======== Study material ========
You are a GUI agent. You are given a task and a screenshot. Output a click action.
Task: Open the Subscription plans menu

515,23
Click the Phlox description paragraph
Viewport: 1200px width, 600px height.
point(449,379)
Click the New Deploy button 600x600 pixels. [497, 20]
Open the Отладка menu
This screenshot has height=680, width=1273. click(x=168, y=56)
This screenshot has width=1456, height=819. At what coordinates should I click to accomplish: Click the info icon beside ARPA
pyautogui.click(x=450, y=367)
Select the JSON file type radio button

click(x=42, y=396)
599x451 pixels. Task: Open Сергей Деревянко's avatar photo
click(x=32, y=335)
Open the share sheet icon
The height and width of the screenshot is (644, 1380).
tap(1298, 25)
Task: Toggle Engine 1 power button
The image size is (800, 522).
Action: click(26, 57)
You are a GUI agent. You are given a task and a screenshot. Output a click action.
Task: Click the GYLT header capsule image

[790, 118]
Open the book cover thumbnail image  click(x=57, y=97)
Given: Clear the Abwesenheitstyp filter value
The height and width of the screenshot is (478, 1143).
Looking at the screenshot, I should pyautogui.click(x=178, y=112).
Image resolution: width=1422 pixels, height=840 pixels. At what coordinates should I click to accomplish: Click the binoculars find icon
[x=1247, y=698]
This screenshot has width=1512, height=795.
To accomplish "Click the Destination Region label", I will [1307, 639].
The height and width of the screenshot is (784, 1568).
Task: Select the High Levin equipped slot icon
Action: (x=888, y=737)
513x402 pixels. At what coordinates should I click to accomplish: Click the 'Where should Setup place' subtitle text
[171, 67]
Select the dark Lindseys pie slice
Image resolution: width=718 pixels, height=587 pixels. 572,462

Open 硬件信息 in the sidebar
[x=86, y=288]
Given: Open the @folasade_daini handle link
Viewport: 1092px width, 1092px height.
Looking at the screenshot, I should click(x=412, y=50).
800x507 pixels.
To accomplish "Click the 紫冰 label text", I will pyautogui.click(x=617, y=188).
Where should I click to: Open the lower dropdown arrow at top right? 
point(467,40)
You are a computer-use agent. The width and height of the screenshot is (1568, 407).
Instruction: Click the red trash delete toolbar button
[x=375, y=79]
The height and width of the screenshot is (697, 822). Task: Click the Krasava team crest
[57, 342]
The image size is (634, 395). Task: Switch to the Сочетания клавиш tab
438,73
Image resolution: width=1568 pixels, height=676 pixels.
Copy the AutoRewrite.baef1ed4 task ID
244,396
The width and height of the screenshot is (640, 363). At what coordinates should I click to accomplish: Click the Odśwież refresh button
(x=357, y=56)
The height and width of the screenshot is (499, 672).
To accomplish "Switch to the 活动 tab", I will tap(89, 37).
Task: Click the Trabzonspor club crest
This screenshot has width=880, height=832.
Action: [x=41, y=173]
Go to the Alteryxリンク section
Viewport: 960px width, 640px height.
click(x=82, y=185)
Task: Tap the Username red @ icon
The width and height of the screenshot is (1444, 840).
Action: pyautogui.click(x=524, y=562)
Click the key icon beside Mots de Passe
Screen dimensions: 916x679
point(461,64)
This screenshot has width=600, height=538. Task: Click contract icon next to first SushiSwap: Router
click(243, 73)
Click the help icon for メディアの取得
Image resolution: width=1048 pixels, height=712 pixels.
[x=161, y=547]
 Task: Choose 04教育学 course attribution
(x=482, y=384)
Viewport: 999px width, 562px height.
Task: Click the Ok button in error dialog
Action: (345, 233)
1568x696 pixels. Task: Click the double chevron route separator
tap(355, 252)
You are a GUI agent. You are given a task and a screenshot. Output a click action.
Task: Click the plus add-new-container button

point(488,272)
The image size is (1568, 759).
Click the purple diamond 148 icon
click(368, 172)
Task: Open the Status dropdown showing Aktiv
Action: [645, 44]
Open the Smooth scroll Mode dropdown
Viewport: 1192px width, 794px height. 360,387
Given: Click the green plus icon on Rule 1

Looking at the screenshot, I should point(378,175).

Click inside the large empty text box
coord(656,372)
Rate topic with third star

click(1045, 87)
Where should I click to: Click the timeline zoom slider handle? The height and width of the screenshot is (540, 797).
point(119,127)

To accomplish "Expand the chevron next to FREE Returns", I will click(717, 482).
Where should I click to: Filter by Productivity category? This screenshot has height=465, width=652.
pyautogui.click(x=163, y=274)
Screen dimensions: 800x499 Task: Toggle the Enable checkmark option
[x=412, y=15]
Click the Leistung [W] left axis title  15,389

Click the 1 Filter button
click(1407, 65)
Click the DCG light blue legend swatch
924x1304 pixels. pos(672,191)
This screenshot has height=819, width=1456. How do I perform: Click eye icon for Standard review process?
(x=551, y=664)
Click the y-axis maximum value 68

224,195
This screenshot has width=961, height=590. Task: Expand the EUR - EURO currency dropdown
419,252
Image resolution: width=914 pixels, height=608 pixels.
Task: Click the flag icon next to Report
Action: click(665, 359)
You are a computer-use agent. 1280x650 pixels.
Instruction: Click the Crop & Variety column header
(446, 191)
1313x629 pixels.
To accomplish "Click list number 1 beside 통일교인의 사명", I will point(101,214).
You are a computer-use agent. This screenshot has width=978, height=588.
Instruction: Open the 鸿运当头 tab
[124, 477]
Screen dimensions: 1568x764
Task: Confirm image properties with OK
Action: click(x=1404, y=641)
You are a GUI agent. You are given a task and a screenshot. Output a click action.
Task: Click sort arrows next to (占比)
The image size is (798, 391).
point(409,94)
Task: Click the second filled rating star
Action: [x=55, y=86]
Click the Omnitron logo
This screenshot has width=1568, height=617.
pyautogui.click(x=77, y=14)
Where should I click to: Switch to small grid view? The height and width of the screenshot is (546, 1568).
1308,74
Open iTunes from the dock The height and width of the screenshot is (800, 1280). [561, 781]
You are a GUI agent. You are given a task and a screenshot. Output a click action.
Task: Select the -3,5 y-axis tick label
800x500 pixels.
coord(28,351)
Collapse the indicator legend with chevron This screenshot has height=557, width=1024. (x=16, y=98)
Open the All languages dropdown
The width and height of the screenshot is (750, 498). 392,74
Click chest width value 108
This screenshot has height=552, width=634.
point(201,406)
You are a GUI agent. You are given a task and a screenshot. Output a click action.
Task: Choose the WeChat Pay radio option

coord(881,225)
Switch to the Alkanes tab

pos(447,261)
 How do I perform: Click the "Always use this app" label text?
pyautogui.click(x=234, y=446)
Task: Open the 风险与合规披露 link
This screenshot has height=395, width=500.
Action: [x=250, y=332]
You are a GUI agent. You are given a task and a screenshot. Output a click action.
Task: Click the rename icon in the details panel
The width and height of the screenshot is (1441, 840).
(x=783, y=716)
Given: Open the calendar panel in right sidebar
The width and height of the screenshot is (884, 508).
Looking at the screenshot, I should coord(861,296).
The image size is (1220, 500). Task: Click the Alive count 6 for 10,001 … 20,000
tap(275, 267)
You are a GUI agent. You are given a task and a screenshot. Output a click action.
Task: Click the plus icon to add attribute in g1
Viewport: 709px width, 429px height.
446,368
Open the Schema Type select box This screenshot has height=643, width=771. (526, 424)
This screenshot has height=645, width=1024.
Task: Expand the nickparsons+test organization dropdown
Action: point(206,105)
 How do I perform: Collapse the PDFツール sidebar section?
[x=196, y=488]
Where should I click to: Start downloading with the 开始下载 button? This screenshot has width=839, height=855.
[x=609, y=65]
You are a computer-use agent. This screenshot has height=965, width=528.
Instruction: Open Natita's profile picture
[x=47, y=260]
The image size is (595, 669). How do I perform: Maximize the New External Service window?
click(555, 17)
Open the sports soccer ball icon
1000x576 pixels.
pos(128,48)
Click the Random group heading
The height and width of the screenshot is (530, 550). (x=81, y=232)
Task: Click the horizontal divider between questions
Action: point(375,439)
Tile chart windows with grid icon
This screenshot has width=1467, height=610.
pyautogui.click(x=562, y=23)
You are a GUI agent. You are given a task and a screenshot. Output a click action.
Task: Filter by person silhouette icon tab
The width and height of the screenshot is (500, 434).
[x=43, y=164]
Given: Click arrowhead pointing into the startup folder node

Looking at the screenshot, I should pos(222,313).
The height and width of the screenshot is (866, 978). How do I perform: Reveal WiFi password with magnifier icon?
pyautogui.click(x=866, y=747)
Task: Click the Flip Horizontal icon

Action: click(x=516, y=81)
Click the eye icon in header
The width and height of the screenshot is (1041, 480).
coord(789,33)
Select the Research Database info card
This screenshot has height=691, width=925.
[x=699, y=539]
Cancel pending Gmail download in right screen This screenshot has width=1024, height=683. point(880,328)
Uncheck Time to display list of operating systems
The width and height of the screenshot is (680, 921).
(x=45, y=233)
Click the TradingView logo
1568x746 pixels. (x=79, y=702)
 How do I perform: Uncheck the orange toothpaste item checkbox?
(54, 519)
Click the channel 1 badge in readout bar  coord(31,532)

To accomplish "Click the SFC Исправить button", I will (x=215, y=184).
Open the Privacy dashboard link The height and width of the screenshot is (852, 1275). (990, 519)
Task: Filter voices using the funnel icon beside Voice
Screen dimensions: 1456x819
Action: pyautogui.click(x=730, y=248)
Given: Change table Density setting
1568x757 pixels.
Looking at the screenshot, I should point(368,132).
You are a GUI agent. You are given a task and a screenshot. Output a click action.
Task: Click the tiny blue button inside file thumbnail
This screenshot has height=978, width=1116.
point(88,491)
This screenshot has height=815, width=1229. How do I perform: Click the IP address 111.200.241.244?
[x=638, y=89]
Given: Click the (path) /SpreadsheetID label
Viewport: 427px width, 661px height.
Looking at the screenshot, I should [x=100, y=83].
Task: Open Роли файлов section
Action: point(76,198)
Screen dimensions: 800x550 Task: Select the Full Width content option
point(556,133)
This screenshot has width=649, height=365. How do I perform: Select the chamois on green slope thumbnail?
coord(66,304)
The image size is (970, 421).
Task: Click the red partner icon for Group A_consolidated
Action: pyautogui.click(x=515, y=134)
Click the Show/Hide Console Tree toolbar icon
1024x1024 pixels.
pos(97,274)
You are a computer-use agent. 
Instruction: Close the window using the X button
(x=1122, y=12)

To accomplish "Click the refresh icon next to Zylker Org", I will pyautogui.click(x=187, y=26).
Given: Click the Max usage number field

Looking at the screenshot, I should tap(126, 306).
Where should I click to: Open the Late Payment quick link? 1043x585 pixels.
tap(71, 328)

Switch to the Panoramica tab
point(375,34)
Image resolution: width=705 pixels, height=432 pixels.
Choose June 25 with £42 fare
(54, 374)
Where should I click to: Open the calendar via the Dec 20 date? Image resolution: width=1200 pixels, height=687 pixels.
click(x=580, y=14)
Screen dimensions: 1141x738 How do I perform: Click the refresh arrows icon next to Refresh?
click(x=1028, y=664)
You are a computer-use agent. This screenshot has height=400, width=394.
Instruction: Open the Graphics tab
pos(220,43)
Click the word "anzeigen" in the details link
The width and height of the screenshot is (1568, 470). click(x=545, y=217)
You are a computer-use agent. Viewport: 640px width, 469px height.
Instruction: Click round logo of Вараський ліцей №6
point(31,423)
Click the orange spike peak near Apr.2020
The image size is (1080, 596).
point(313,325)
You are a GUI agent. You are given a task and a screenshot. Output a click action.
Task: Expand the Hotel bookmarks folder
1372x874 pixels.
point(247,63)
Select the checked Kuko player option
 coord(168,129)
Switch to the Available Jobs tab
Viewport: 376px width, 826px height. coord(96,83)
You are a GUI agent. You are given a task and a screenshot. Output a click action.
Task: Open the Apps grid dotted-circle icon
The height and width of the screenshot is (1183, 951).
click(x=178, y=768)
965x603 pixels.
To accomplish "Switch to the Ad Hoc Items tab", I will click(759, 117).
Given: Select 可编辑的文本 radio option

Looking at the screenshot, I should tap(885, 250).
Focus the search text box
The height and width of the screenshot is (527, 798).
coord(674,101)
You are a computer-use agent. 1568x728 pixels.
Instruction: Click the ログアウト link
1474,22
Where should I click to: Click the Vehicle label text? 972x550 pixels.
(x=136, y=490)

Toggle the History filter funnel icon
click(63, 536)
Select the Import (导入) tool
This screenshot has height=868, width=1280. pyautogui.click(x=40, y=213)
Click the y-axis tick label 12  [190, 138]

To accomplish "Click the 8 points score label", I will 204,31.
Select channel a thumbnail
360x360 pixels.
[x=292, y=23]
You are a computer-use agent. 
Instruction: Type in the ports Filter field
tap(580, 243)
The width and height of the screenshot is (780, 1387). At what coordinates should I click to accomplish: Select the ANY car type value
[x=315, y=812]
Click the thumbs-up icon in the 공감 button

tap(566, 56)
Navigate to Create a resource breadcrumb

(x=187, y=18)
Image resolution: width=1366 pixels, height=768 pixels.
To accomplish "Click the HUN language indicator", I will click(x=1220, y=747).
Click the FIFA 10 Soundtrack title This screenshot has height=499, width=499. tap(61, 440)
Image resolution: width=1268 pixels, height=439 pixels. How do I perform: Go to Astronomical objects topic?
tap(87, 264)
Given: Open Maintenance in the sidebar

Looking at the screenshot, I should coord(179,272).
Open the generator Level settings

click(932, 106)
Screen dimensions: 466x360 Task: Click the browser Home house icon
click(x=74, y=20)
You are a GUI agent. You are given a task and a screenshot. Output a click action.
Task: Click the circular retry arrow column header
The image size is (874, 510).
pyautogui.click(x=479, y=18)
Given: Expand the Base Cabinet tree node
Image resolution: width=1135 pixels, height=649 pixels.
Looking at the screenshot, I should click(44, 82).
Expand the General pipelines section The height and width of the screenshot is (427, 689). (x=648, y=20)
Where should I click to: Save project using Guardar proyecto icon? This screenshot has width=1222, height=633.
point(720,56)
========
### Work to complete:
Among the lines above, find those with the word "panel". Copy them.

### Expected output:
Task: Click the rename icon in the details panel
Given: Open the calendar panel in right sidebar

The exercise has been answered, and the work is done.